If you have a group, then the identity element must be unique: if $e$ and $e'$ both satisfy the identity condition, $ex = xe = x$ for all $x$ and $e'x = xe' = x$ for all $x$, then you have $ee' = e$ (because $e'$ is an identity) and $ee' = e'$ (because $e$ is an identity), so $e=ee'=e'$, proving that in fact $e=e'$. So the identity element must be unique.

Likewise, if you have a group, then the inverse of an element must be unique: if both $y$ and $z$ are inverses of $x$, so $xy=yx = e$ and $xz=zx=e$, then $$z = ze = z(xy) = (zx)y = ey = y$$ so $z=y$.

Note, however, that while any $A'\subseteq A$ satisfies $A'\cup A = A$, this does not prove by itself that you have more than one identity element: you would need the same $A'$ to work for every subset $B$ of $X$ for $A'$ to be the identity; if you need to "change" the $A'$, then you are not constructing an identity for this possible group.

So the first step is to figure what subset(s) $E$, if any, satisfy that $E\cup A = A$ for all $A\subseteq\mathcal{X}$. If you can find more than one that works for all $A$, then you know it's not a group (because in a group, the identity element must be unique).
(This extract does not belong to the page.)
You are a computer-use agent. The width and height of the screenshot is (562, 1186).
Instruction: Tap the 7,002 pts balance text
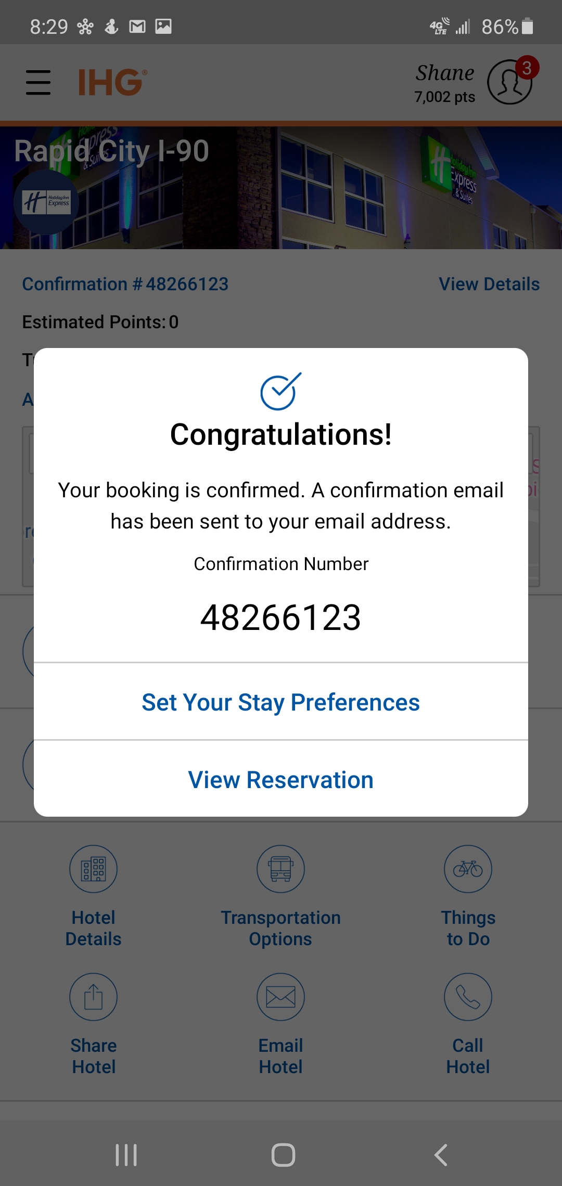(444, 97)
But if you can only find a single $E\subseteq\mathcal{X}$ that can work, then you know that one would have to be the identity, and now you can go ahead and see if you can find inverses for every element. If you can find an $A\subseteq \mathcal{X}$ that has at least two distinct inverses, then you would conclude that you cannot get a group (because inverses are unique in a group); or if you can find at least one $A\subseteq\mathcal{X}$ that has no inverse, then you would also know that this is not a group (because in a group, every element must have an inverse).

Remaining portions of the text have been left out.